> Listen to the song of the hoopoe:
The Puput, both in its popular and scientific name “Upupa epops”, is named after the stench their nests make during the breeding season and the foul-smelling liquid they secrete when they feel threatened. From the Latin “Put – Putere” (stink), the hoopoe is the bird that stinks and due to its bizarre appearance, it has been the reason over time to consider it a degrading and evil bird.
The hoopoe is an elegant, solitary and territorial bird. Every year he returns to the same place as last year. It’s about 30 cm. long, light brown, with wings and tail dressed in black and white stripes. When it flies along the ground along the sidewalks, we can see it with all its spectacular plumage and watch the ridge open as it lands.
Despite its former notoriety, the truth isthat today, the hoopoe is a bird admired by the public and popular sayings, often praised as a symbol of good weather: “When the hoopoe sings the good weather has come.” But as a migratory bird from tropical places, the plumage of the hoopoe is exotic and striking, and when the magnificent ridge crowned by black dots ruffles and spreads, the spectacle is guaranteed.
It is a bird that feeds on insects, earthworms and larvae that it catches with its long, pointed curved beak, which it uses to dig into the ground and hunt its prey. He left for Africa in the fall and returned in April. In recent years, due to climate change and global warming, it has been observed that hoopoes no longer cross the Mediterranean for winter. Nowadays, in many places near the inland counties, they are already seen in winter in places where they have never been.
The hoopoe is a bird sensitive to the plowing and destruction of areas and agroforestry habitats along roadsides and sidewalks. The misuse of chemical fertilizers, pesticides and herbicides is especially detrimental, as their diet is based on the existence of ecosystems that allow plant biodiversity to give life to all kinds of insects, larvae and worms.

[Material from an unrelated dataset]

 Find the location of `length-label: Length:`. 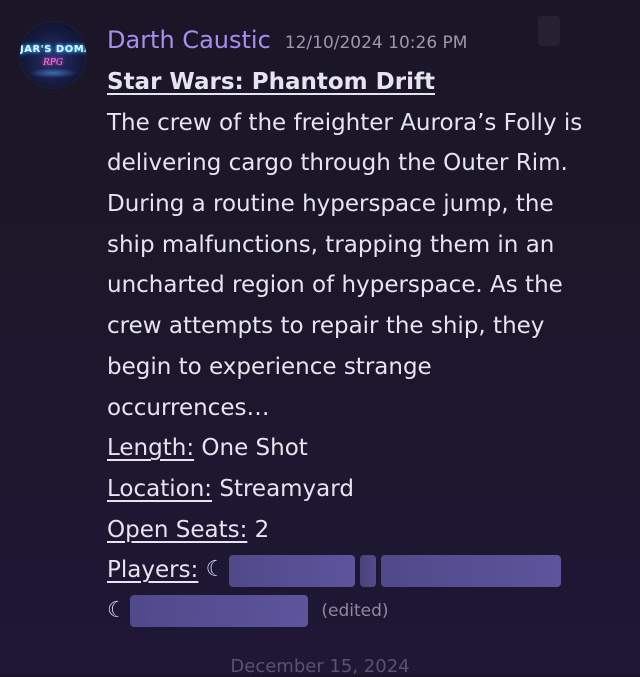

length-label: Length: is located at coordinates (151, 448).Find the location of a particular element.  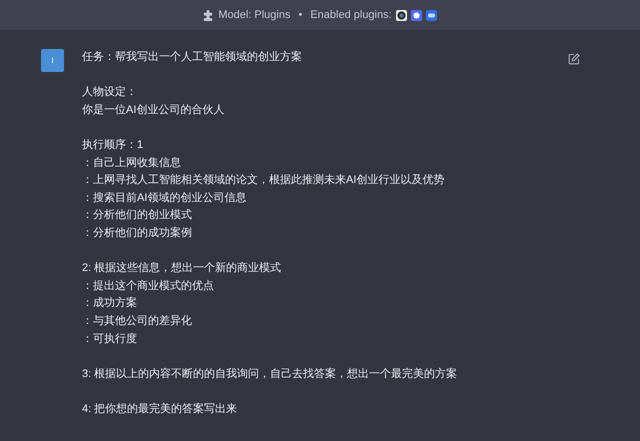

puzzle-icon is located at coordinates (208, 15).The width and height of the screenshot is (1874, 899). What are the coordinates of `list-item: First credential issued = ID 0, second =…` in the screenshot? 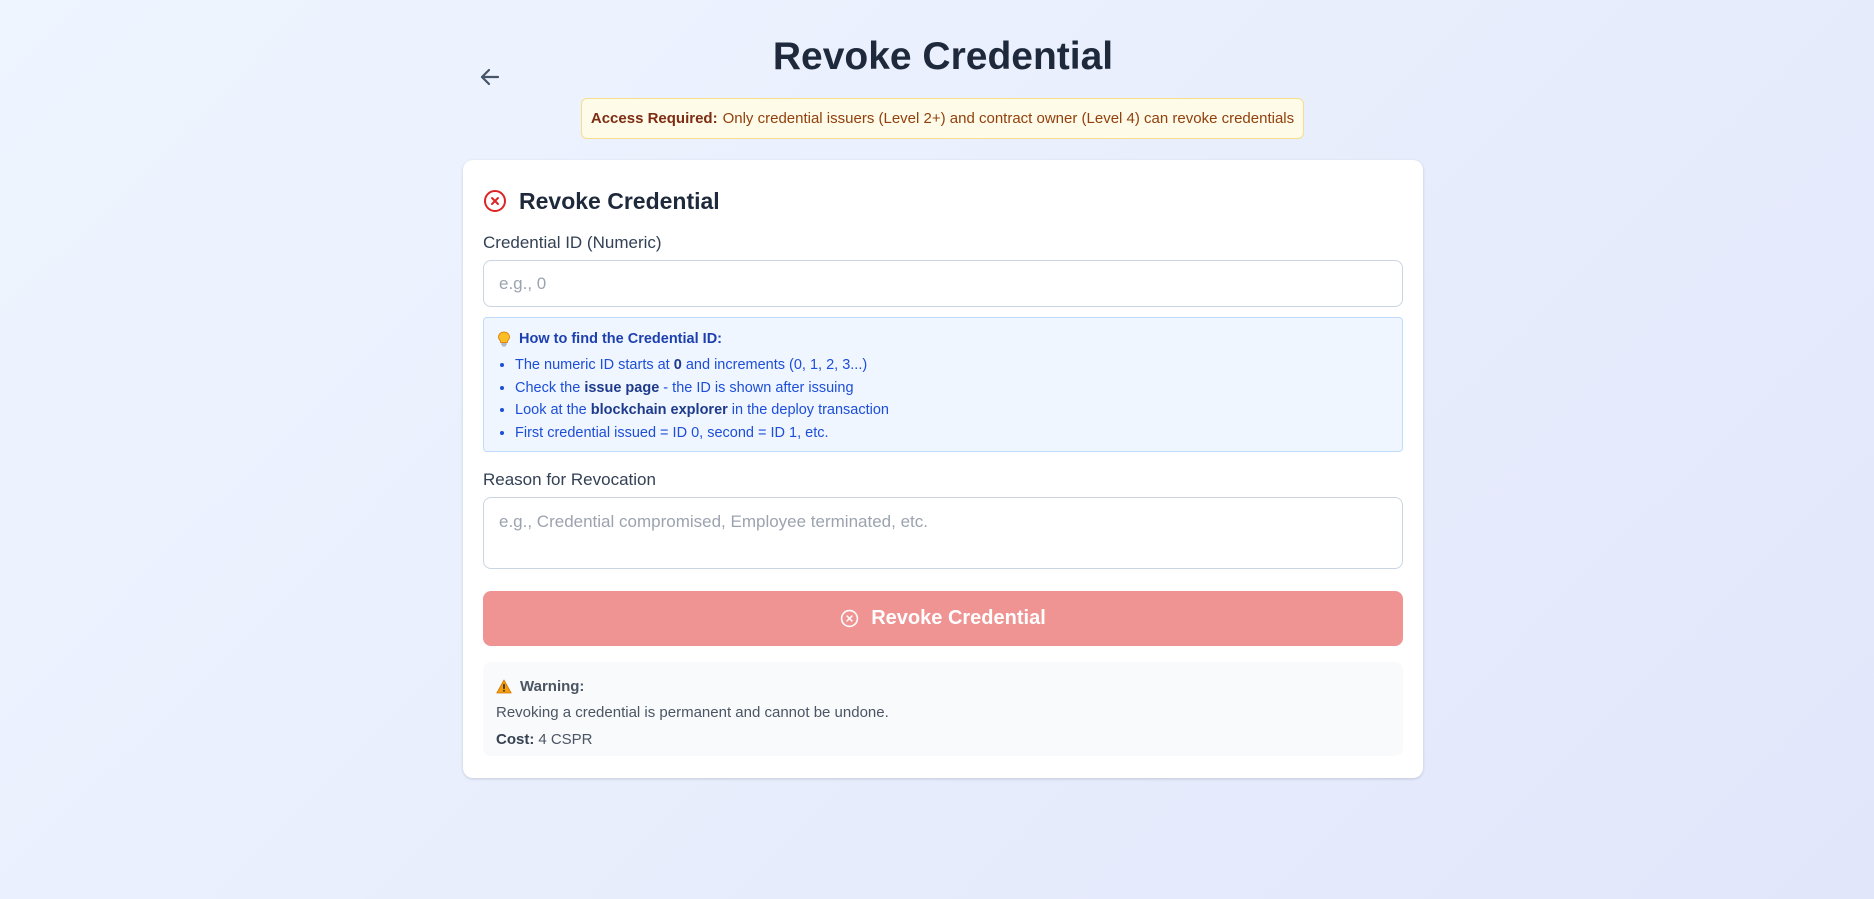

In J.M. de Sagarra sang Puput wonderfully in the book “Els ocells amici” published by the Impremta de la Casa de la Caritat in 1922, this is an excerpt:
“De tots els nostres amics del temps de la florida, no n’hi ha pas cap com la puput, tan menjadora de cuquets, tan voltadora de vinyes, tan poruga, tan estrafolària i entretinguda, tan pintada de plomes, tan fina i llarga de bec, i tan delicada i silenciosa en el vol”.
Josep Maria de Sagarra
A reading in poetic prose of our and always great J. M. de Sagarra that we recommend.
Jaume Ramon Solé.
Credits: Images owned by Jaume Ramon Solé – La Torre del Codina.